If a “nail biter” in the United States is any candidate, left or right, winning by 3M votes (aka a 2% lead in the popular vote) then it is far beyond time to rethink what we, as Americans, consider a democracy.
The narrative of America the republic is often espoused by the majority party in the Senate; reminding that the rules are there for the future when they as the majority may be the minority. The time for that rhetoric has passed.
We are living with the Constitutional consequences of the Electoral College, and the failure to undo the Connecticut Compromise as a way to fully realize Reconstruction after the Civil War – combined with the direct election of Senators in 1912.
The Electoral College as written in the original US Constitution was and is far from perfect. In fact, it was almost immediately updated in 1803 by the Twelfth Amendment which essentially established the two party system.

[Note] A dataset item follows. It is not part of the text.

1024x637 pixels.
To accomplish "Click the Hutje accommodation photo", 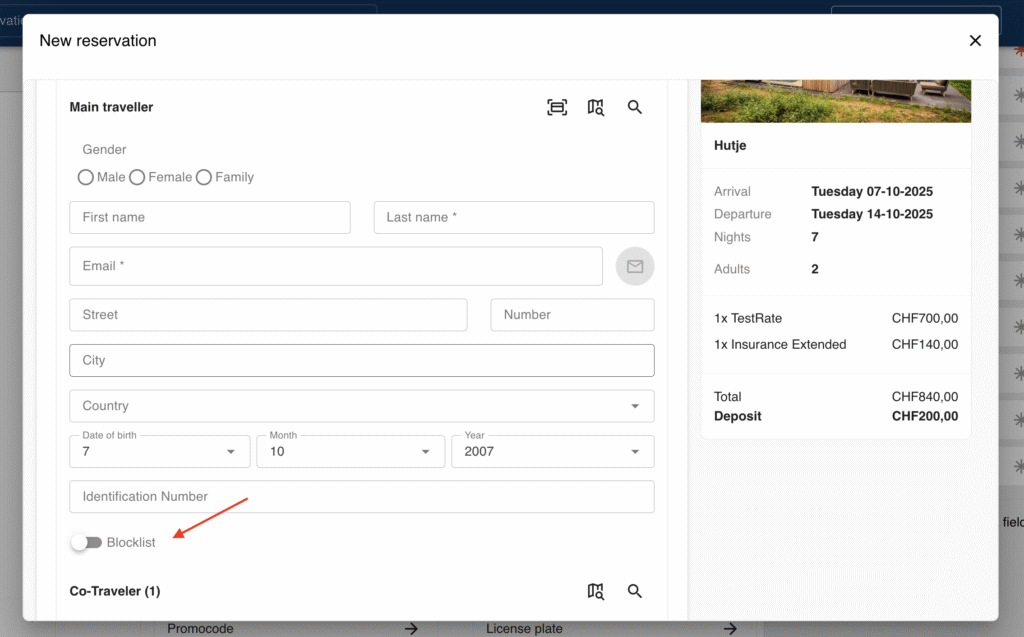I will click(x=835, y=100).
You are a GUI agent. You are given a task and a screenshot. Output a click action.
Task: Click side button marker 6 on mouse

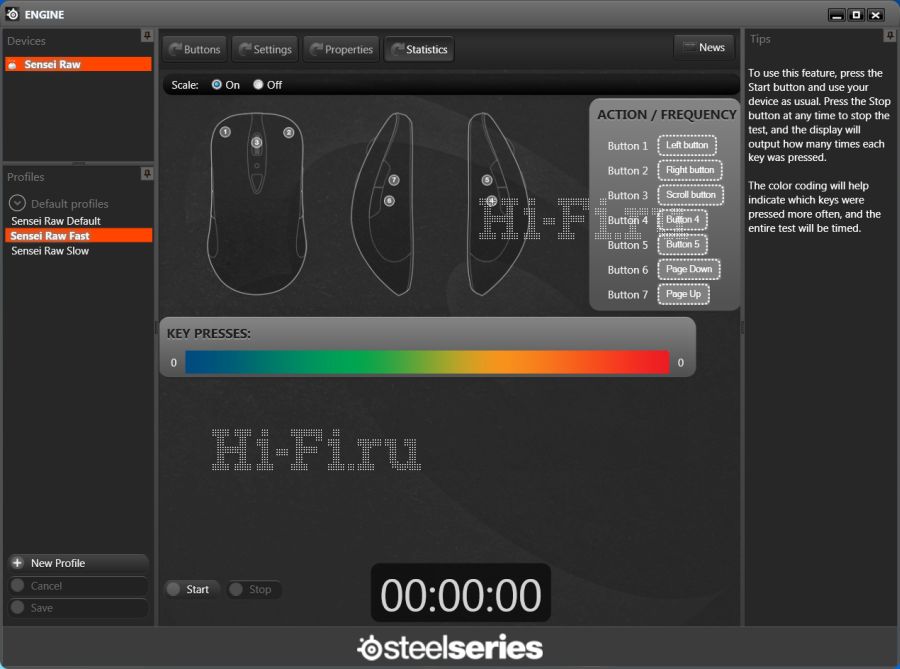pos(389,201)
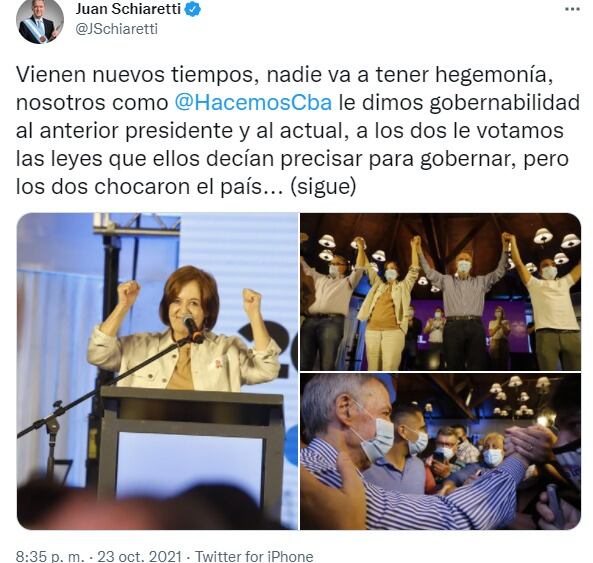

The Connecticut Compromise established in the US Constitution that the membership of Senate shall be two Senators from each state. It was however, largely in response to the 3/5ths Compromise which codified the way in which slaves would be counted for representation.
This deal with the devil was due to the fears from the small states of the larger southern slave states having the power to buy the government from simply buying more slaves.
This imbalance in representation (not to mention slavery itself) largely contributed to outbreak of the Civil War, but was never truly fixed as part of the Reconstruction that followed.
No answer was given to the question "if the southern states could no longer buy the government now that owning slaves was illegal why then should the Senate remain a non-representative house of the legislature?"
At the time Senators were not directly elected. They were selected by the state legislatures. Looking at this seeming footnote of history in the context of the ideals of a representative democracy does have significance.
Specifically it is much harder to win and hold a state house year after year, as opposed to winning a single state-wide election once every 6 years.
In 1912 the US allowed for direct election of Senators. On the surface this looks like a win for democracy: the people selecting their leaders, but removing that indirection actually diminished the power of the minority within those states.
Previously their elected representative to the state house could lobby on their behalf to have a candidate selected to the Senate that represented their values. Now it was the will of the majority party.
As this has played out for 108 years it is clear that America has fallen from its founding ideals of a government "By the People, For the People, and Of the People". We are now a government "By the rural minority, For the rural minority, but Of the People".